猪细小病毒NS1蛋白主要抗原表位区的原核表达及间接ELISA方法的建立

Establishment of an indirect ELISA with the major epitope domain of NS1 of PPV expressed in prokaryotical expression system

通过分子生物学软件对GenBank中发表的猪细小病毒(Porcine parvovirus,PPV)中国株NS1蛋白的氨基酸序列进行分析,确定了主要抗原表位区域,针对此区域设计了1对特异性引物。通过PCR方法扩增出长度为843bp的基因片段,将此片段克隆到原核表达载体pET30a(+)上,构建了原核表达载体pET30a-NS1,实现了PPVNS1蛋白主要抗原表位区在大肠杆菌中的高效表达。重组蛋白相对分子质量约为43 000,与预期相符。Western-blot试验表明获得的表达产物具有良好的反应原性。以纯化的该蛋白作为包被抗原,通过方阵试验确定了包被抗原的最佳包被量为2 mg/L,一抗的最佳稀释倍数为1∶100,阳性标准为:待检血清D450≥0.36,且待检血清D450/阴性血清D450>2,作为阴阳性临界值,初步建立了检测PPV抗体的间接ELISA方法。用该方法对临床血清样本进行检测,间接ELISA判定为阳性的60份血清,经Western-blot试验只有45份为阳性。随机抽取100份猪血清样品与商品化试剂盒检测结果对比,符合率为96%,表明所建立的间接ELISA方法具有良好的特异性和敏感性,为流行病学调查和疾病的鉴别诊断奠定了基础。

According to the amino acid sequence in GenBank of China strain porcine parvovirus, the major epitope domain in NS1 protein was discovered by the software of the molecular biology.
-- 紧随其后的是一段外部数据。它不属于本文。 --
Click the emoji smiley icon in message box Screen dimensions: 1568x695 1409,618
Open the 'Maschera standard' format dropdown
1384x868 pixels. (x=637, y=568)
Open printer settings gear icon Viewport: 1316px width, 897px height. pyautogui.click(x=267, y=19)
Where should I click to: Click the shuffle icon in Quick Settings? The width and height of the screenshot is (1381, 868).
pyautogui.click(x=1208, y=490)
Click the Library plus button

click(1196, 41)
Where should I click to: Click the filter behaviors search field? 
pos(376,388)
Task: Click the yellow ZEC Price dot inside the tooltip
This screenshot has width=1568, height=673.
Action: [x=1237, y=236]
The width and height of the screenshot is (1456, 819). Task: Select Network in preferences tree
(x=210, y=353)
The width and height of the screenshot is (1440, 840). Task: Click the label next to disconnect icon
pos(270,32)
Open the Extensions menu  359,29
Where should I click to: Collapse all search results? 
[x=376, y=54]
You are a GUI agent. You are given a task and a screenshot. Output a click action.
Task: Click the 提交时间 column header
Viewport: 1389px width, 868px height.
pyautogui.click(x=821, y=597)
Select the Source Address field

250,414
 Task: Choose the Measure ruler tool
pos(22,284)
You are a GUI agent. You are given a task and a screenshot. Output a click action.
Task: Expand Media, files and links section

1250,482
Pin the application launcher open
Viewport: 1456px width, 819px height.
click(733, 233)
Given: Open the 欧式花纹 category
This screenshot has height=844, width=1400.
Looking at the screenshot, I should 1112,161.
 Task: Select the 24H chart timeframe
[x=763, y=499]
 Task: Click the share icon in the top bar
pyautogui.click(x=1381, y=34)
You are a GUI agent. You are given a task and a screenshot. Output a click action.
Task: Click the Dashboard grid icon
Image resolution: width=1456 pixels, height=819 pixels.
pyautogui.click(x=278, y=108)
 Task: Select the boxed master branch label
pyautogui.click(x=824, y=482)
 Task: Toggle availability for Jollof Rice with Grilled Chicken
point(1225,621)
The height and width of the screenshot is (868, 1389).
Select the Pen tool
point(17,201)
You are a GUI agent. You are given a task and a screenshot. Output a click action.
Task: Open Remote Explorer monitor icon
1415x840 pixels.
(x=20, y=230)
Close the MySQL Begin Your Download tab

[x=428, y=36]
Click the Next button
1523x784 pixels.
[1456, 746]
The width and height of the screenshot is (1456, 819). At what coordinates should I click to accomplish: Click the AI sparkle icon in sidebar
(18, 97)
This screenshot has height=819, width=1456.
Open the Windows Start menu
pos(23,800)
A pair of specific primer was designed to amplify the major epitope domain of NS1. The PCR product of interest was size of 843 base pairs and was cloned into the pET30a （＋） vector. The prokaryotic expression plasmid pET30a-NS1 was successfully constructed and transformed into E. coli BL21 （DE3） pLysS competent cells and induced with IPTG. The size of recombinant protein is 43 000 according to being expected. The parameters including cultivation temperature and concentration of IPTG were optimized,then protein of interest was highly expressed, suggesting that the recombinant protein hold a favourable immunogenicity confirmed by Western-blot. Then an indirect ELISA method was established to detect antibody against PPV with the purified NS1 protein as a coating antigen. The result showed that the optimal concentration of coated antigen was 2 mg/L and the optimal dilution of serum was 1 ： 100. The positive criterion of the ELISA assay was D450≥0.36 and D450 positive serum/D450 negative serumS2. In 60 positive sera samples by the indirect ELISA, there are 45 positive sera by Western-blot. It was conclude that the indirect ELISA established in this experi- ment is more sensitive than western blot. Compared with commercial kits, the assay showed a correlation rate of 96 % based on the data obtained from 100 samples. The results indicated that the ELISA is sensitive and specific,and suitable for routine diagnostics and epidemiological surveys.